__DATA SUPPLIED__:
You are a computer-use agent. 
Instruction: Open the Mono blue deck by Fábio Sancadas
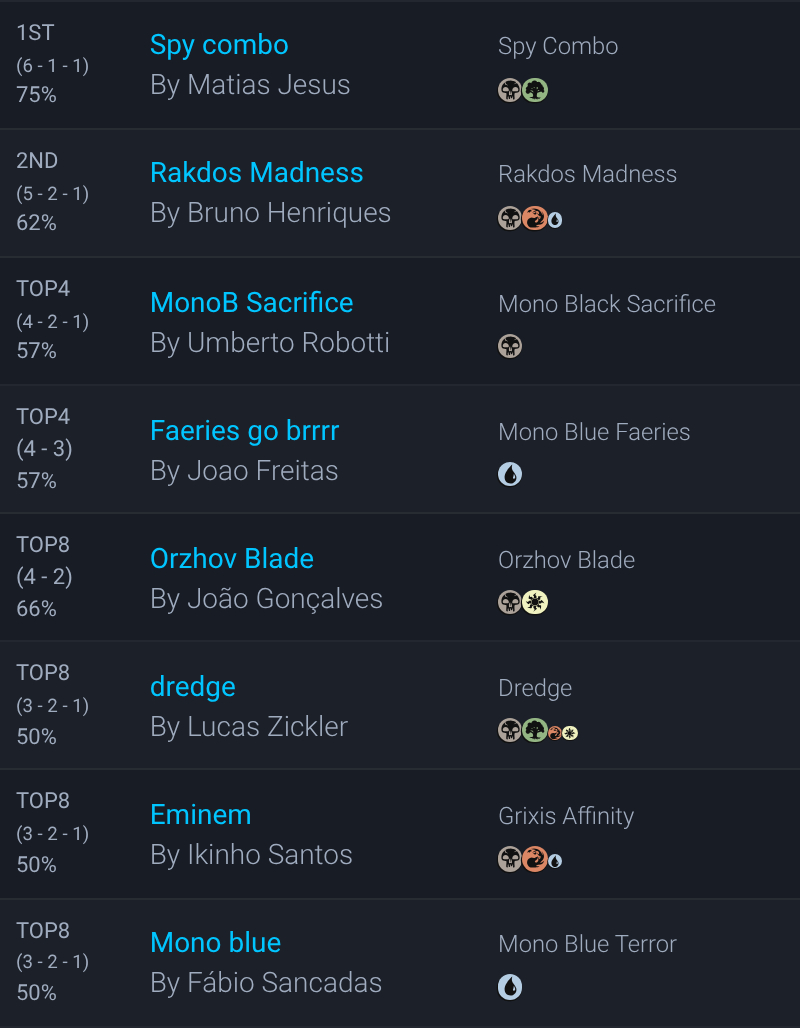coord(215,943)
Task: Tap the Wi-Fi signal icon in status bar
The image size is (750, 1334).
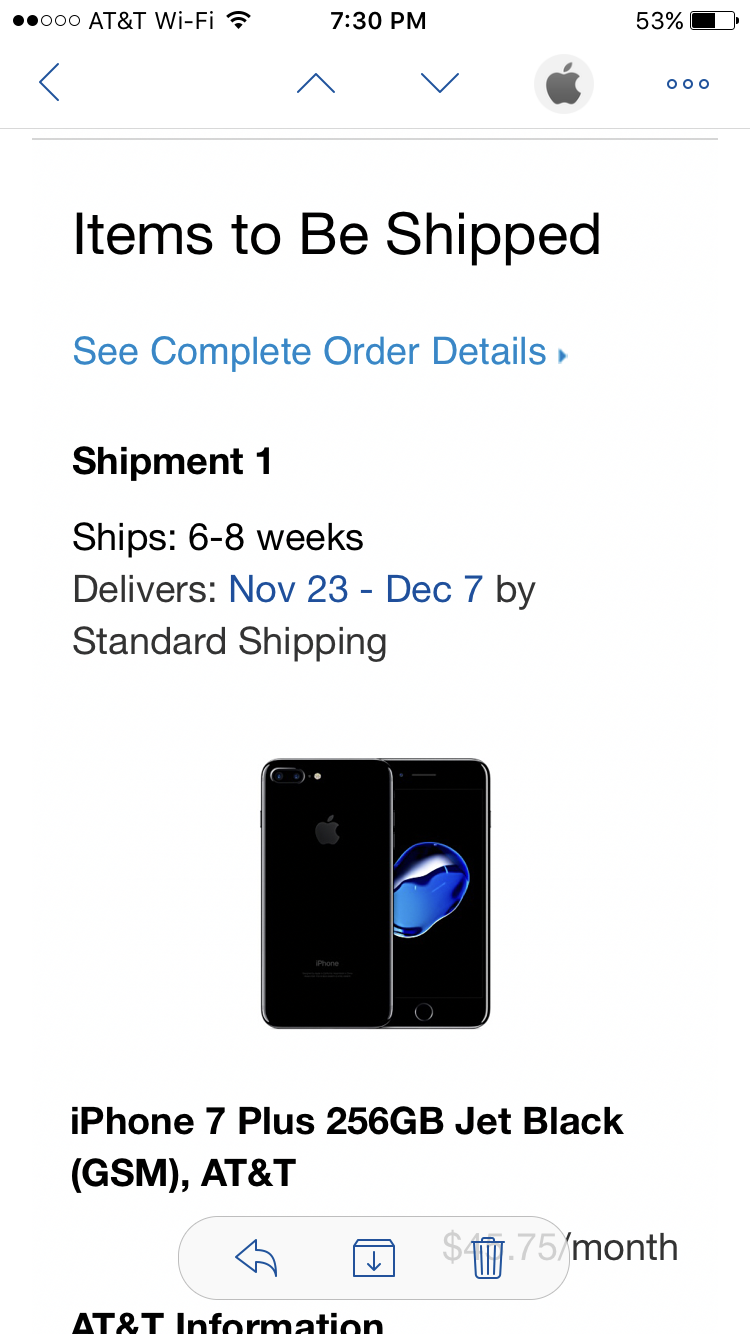Action: tap(238, 20)
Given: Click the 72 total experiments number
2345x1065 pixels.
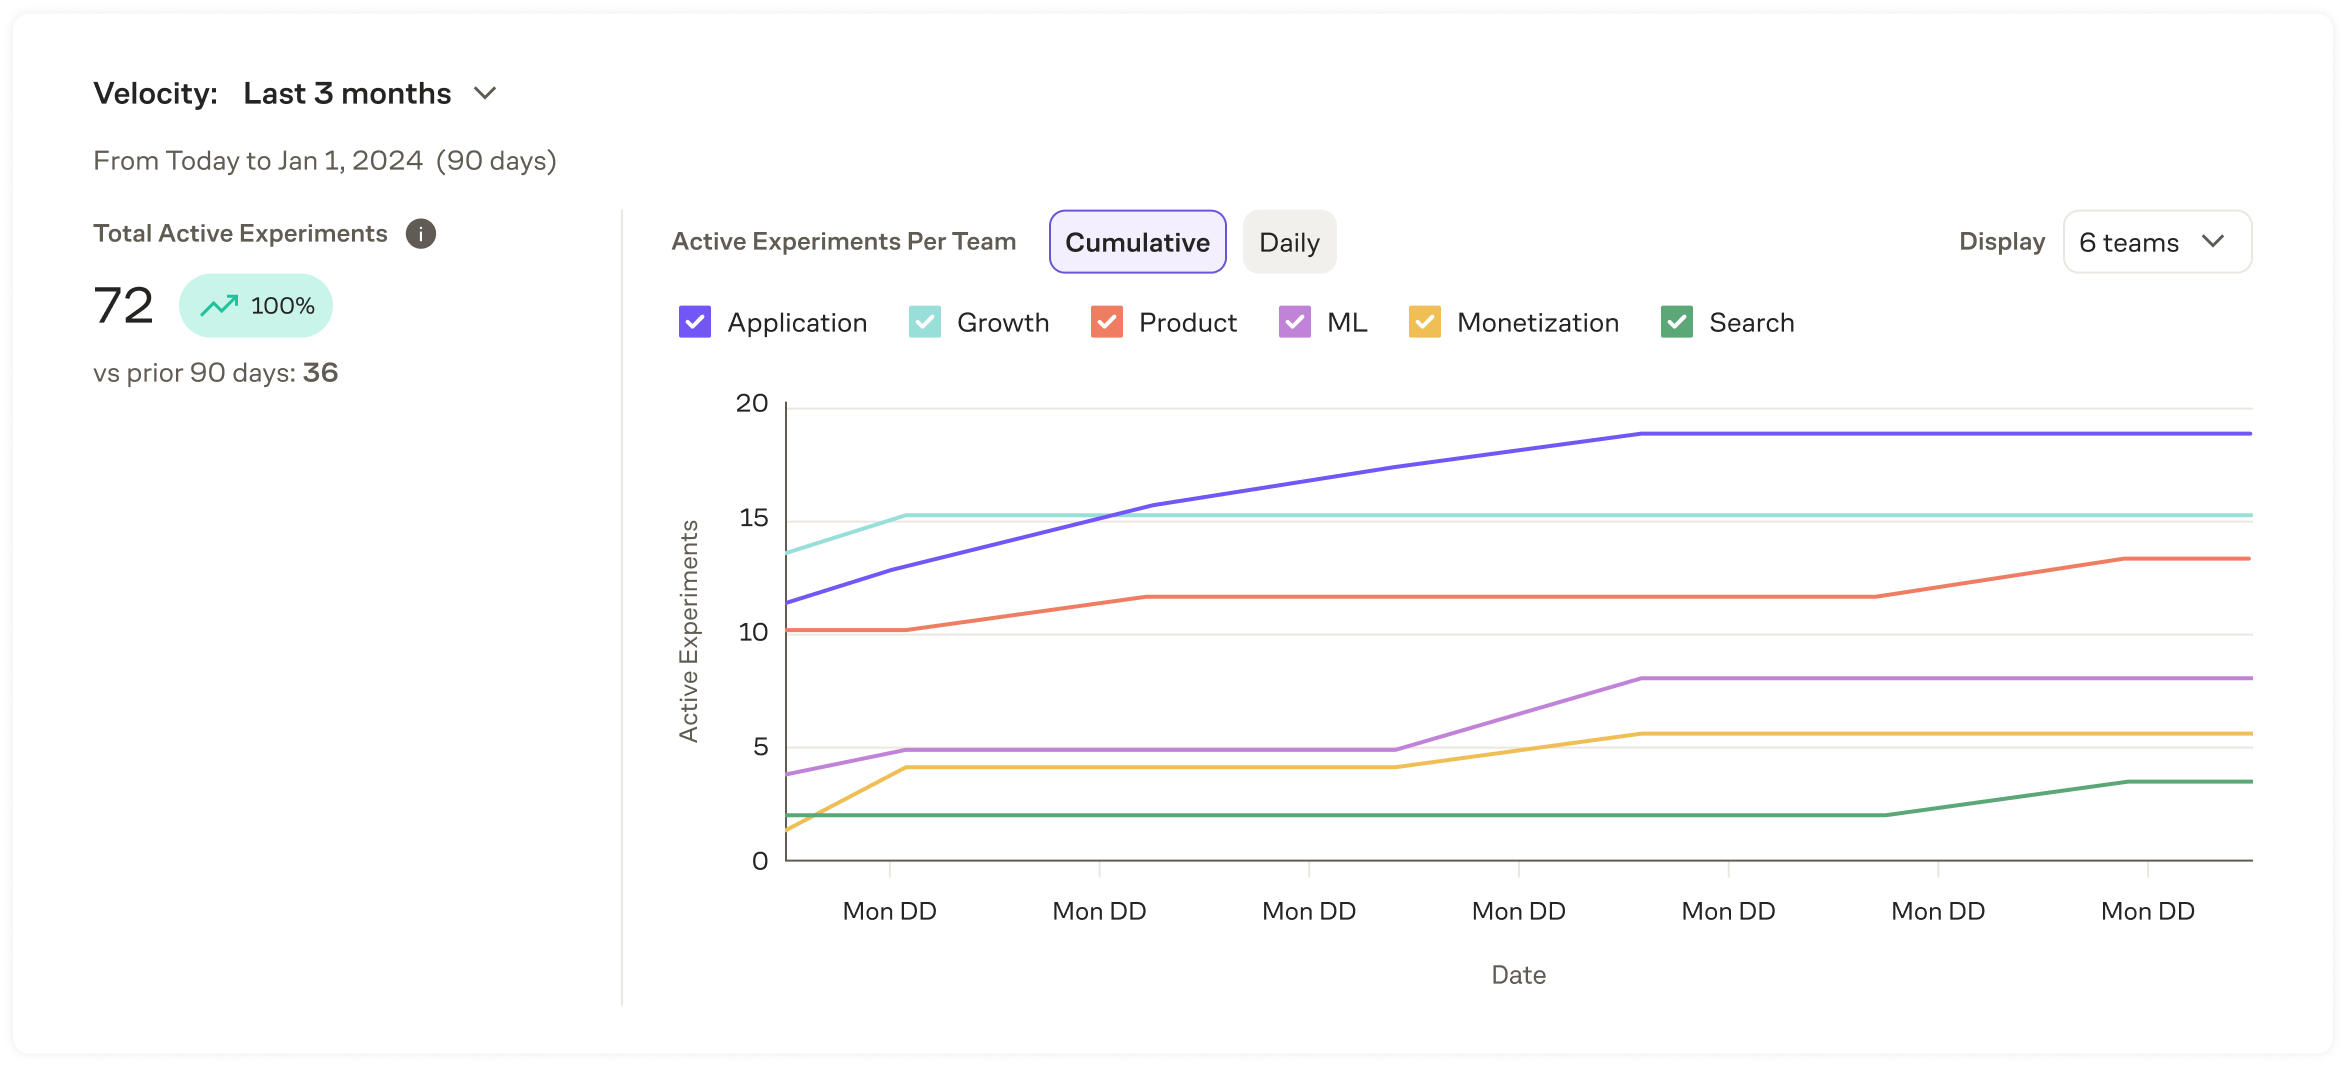Looking at the screenshot, I should pyautogui.click(x=123, y=306).
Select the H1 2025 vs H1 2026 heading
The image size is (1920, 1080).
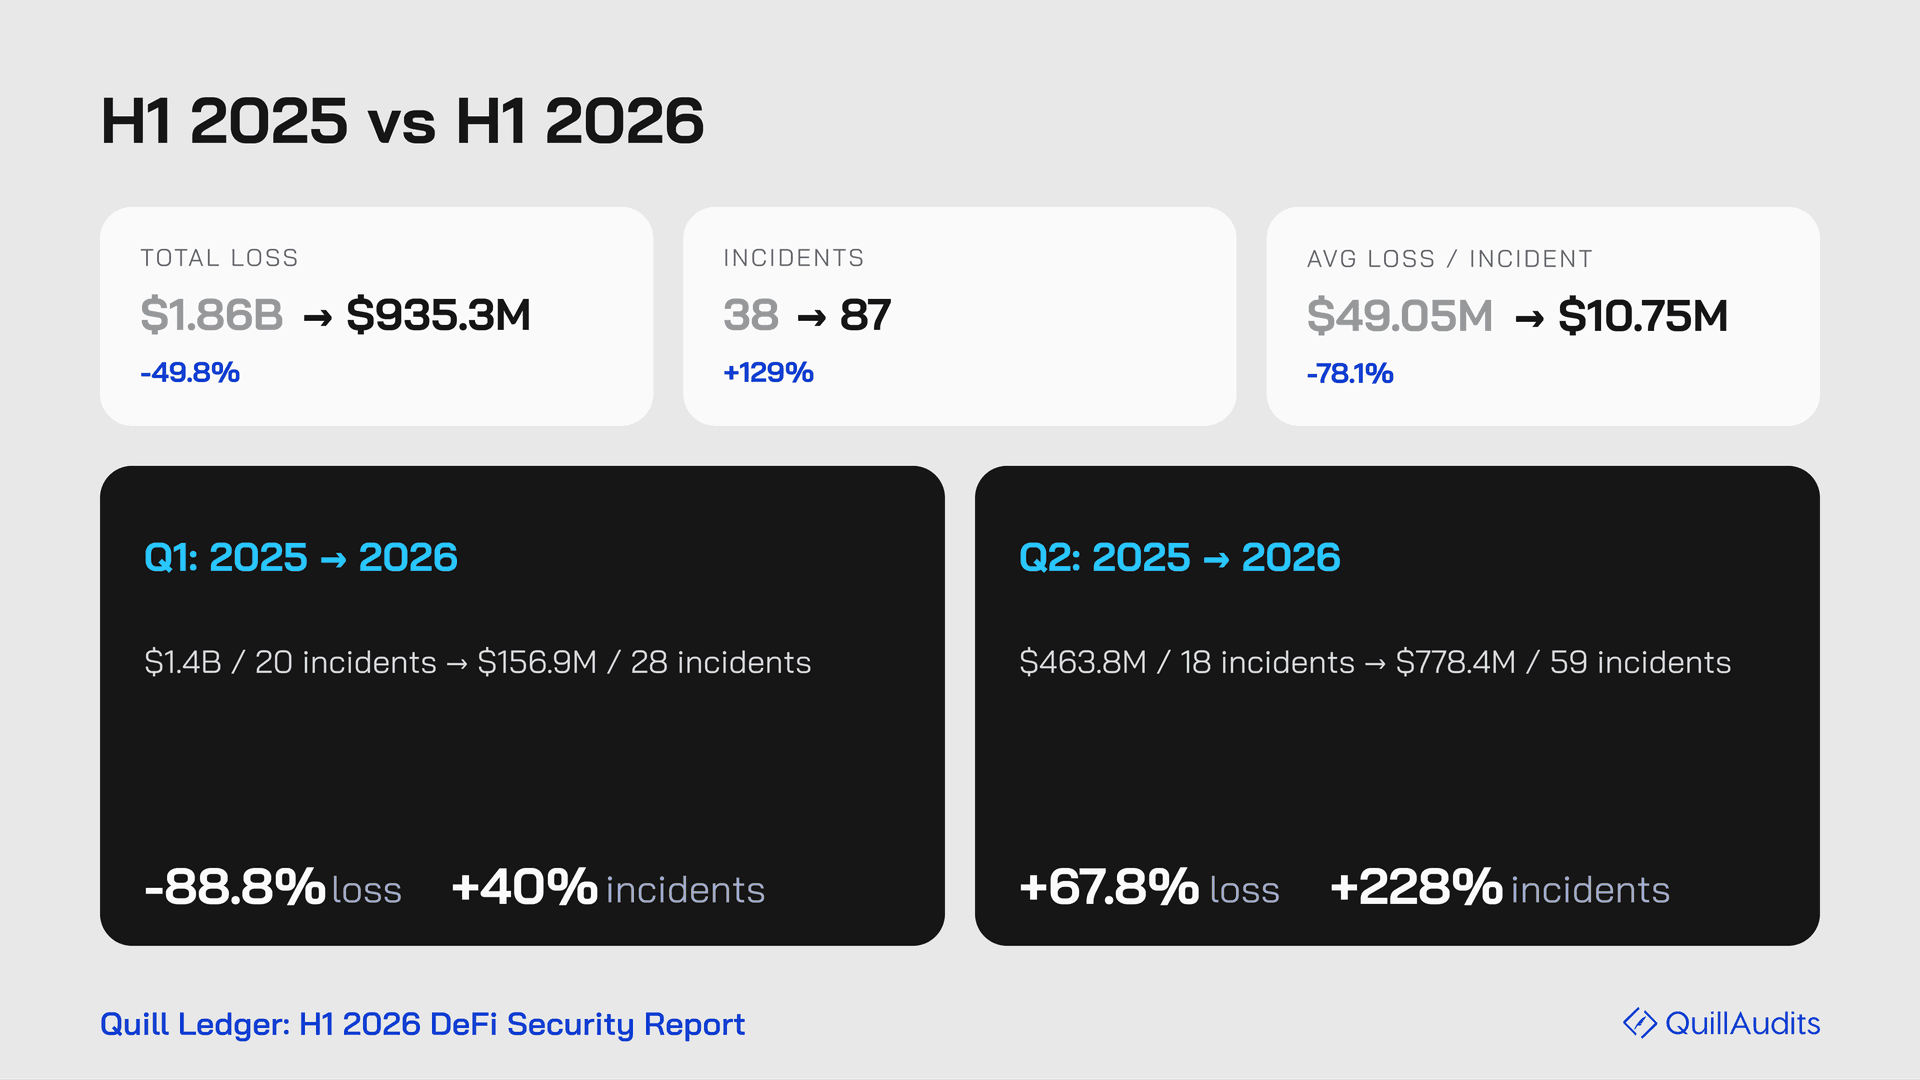[x=402, y=121]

__PROBLEM__:
Rewrite all of the records with "image" swapped for "screenshot" wherever it occurs, keeping everything else the same and omitting the pictures.

__EXERCISE SOLUTION__:
You are a computer-use agent. 
Instruction: Open the Mono blue deck by Fábio Sancadas
coord(215,943)
Task: Tap the Wi-Fi signal icon in status bar
The screenshot size is (750, 1334).
Action: tap(238, 20)
Given: Click the 72 total experiments number
2345x1065 pixels.
Looking at the screenshot, I should pyautogui.click(x=123, y=306).
Select the H1 2025 vs H1 2026 heading
The screenshot size is (1920, 1080).
[x=402, y=121]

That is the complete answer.